JAMBI.MPN — Dugaan praktik mafia minyak goreng kembali mencuat di Kota Jambi. Kali ini, Lembaga Perlindungan Konsumen Nusantara Indonesia (LPKNI) mengungkap temuan mengejutkan berupa ribuan dus minyak goreng bersubsidi merek MinyaKita yang diduga ditimbun di rumah seorang oknum lurah berinisial MH di kawasan Jalan Walisongo, Aur Kenali, Kecamatan Alam Barajo.
Pengungkapan tersebut bermula dari operasi investigasi yang dilakukan langsung oleh tim LPKNI setelah menerima informasi adanya distribusi minyak goreng dalam jumlah tidak wajar kepada salah satu Rumah Pangan Kita (RPK) binaan Bulog.
Dalam dokumentasi video yang diperoleh redaksi, terlihat beberapa unit truk bermuatan penuh kardus MinyaKita kemasan 1 liter terparkir di halaman rumah yang disebut-sebut milik oknum lurah tersebut. Yang semakin mencurigakan, pada kendaraan pengangkut terdapat spanduk bertuliskan “Penyaluran Bantuan Pangan Beras dan Minyak Goreng Provinsi Jambi Oktober–November 2025.”
Ketua Umum LPKNI, Kurniadi Hidayat, yang turun langsung ke lokasi, menyebut jumlah minyak goreng yang ditemukan mencapai sekitar 1.000 dus.
“Ini MinyaKita kemasan 1 liter jumlahnya 1.000 dus. Kami menduga kuat terjadi pelanggaran terhadap Harga Eceran Tertinggi (HET) yang sudah ditetapkan pemerintah,” tegas Kurniadi, Senin (23/2/2026).
Menurutnya, kejanggalan bermula dari informasi bahwa salah satu RPK mendapatkan kuota minyak goreng dalam jumlah sangat besar, jauh berbeda dibanding RPK lain yang hanya memperoleh sekitar 40 dus untuk dua minggu distribusi.
“RPK itu seharusnya menjual langsung ke masyarakat.
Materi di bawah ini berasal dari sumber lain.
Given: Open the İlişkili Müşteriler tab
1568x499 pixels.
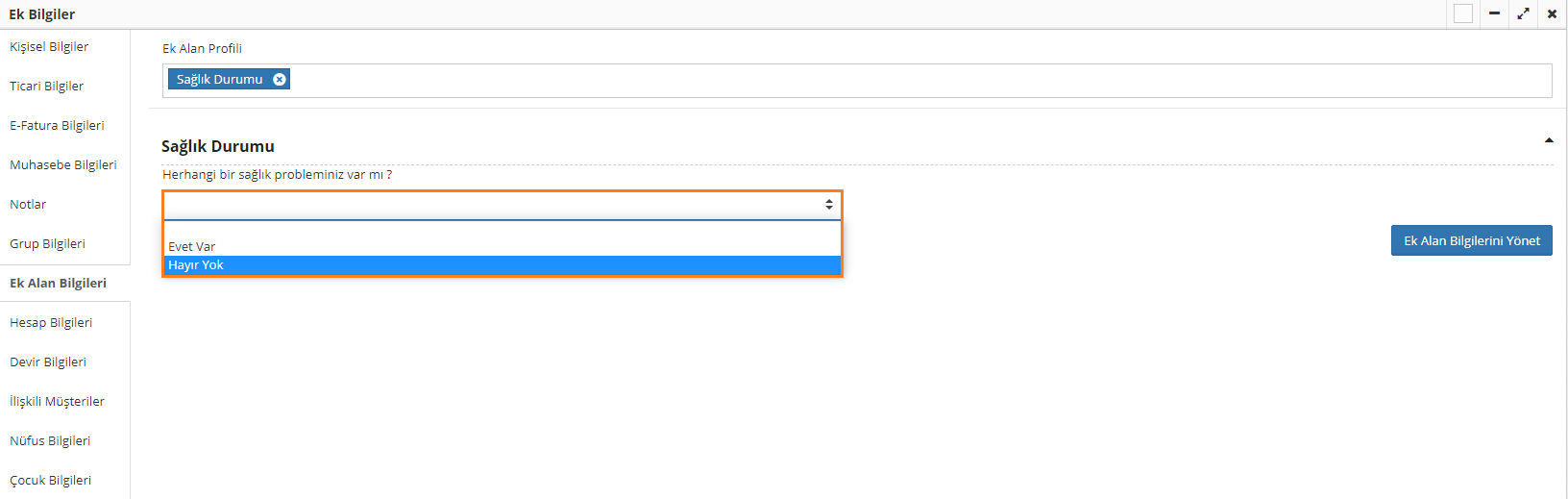Looking at the screenshot, I should (x=57, y=402).
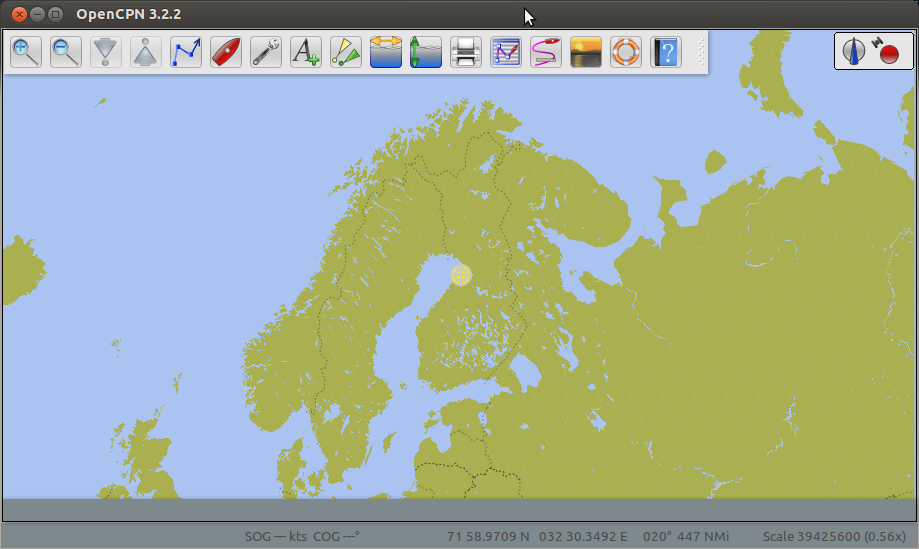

Kalau jumlahnya ribuan dan diduga dijual lagi ke pedagang lain, maka sangat berpotensi dijual di atas HET. Ini jelas merugikan masyarakat,” ujarnya.
LPKNI juga menduga minyak goreng tersebut tidak hanya beredar di Kota Jambi, tetapi akan dipasarkan keluar daerah seperti Bayung Lencir (Sumatera Selatan) dan Kabupaten Batang Hari dengan harga sekitar Rp188 ribu hingga Rp200 ribu per dus, yang berpotensi membuat harga di tingkat konsumen melambung.
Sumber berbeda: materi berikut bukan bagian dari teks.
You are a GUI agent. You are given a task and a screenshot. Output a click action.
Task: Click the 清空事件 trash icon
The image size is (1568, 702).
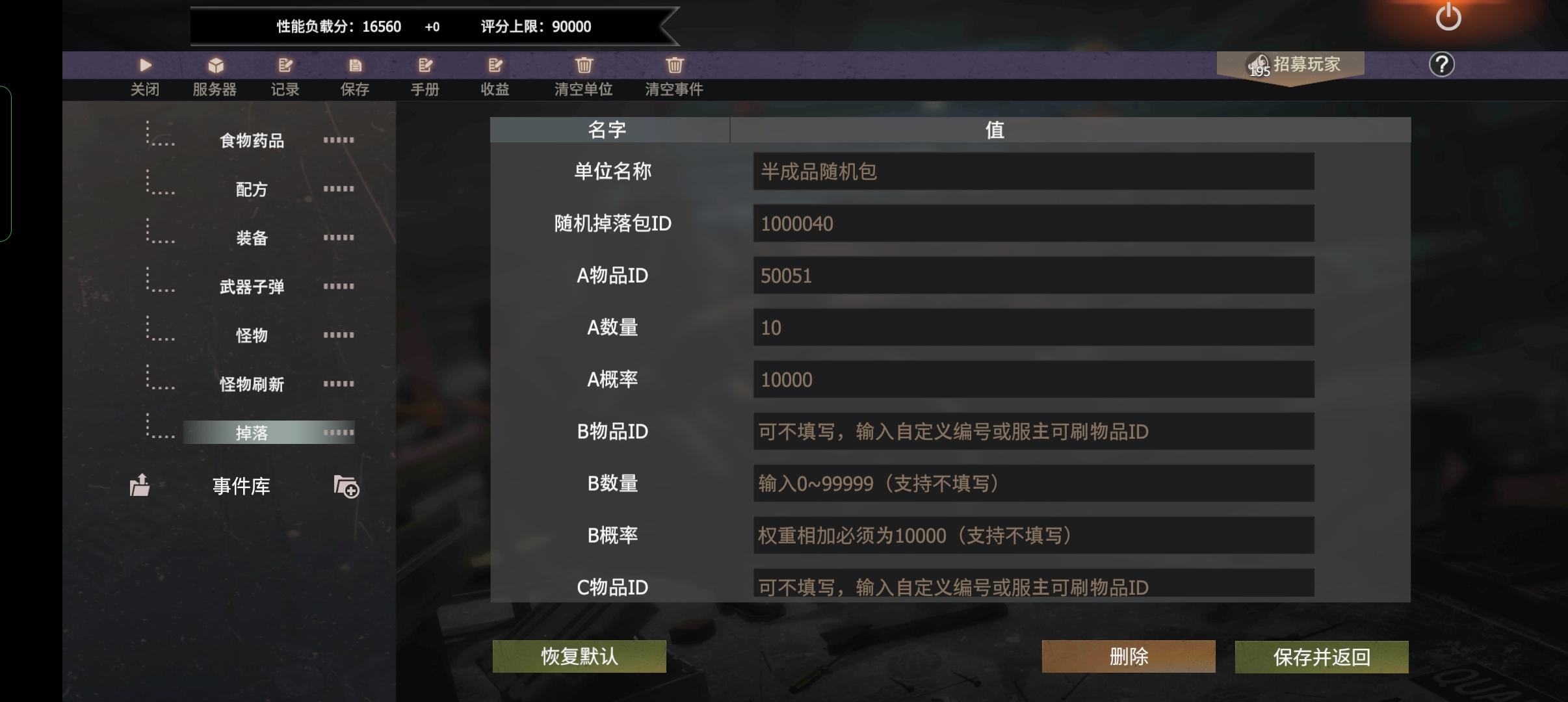click(x=674, y=65)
“Kalau jumlahnya sudah ribuan begini, ini bukan lagi cari makan, tapi cari kaya. Ini patut diduga sebagai praktik penimbunan bahan pokok yang bisa masuk ranah pidana,” tegas Kurniadi.
Tak hanya itu, LPKNI turut menyoroti dugaan adanya permainan dalam sistem distribusi di lingkungan Bulog wilayah Jambi. Pasalnya, lokasi yang ditemukan tidak memiliki atribut resmi sebagai RPK, padahal setiap RPK binaan seharusnya memiliki toko tetap yang terdata hingga titik koordinat.
“Kami minta Perum Bulog Pusat mengevaluasi pejabat Bulog Jambi. Banyak kejanggalan dalam distribusi ini yang berpotensi merugikan masyarakat,” katanya.
Dalam aspek pemerintahan daerah, LPKNI juga mendesak Wali Kota Jambi, Dr. dr. Maulana, untuk mengambil langkah tegas terhadap oknum lurah berinisial MH yang disebut-sebut terkait dengan lokasi penemuan tersebut.
“Kami meminta Wali Kota mencopot MH dari jabatannya karena diduga menyalahgunakan kewenangan,” pungkasnya.
LPKNI memastikan akan segera membuat laporan resmi kepada aparat penegak hukum agar kasus ini dapat diusut tuntas. Sementara itu, hingga berita ini diterbitkan, pihak yang disebutkan dalam temuan tersebut belum memberikan klarifikasi resmi.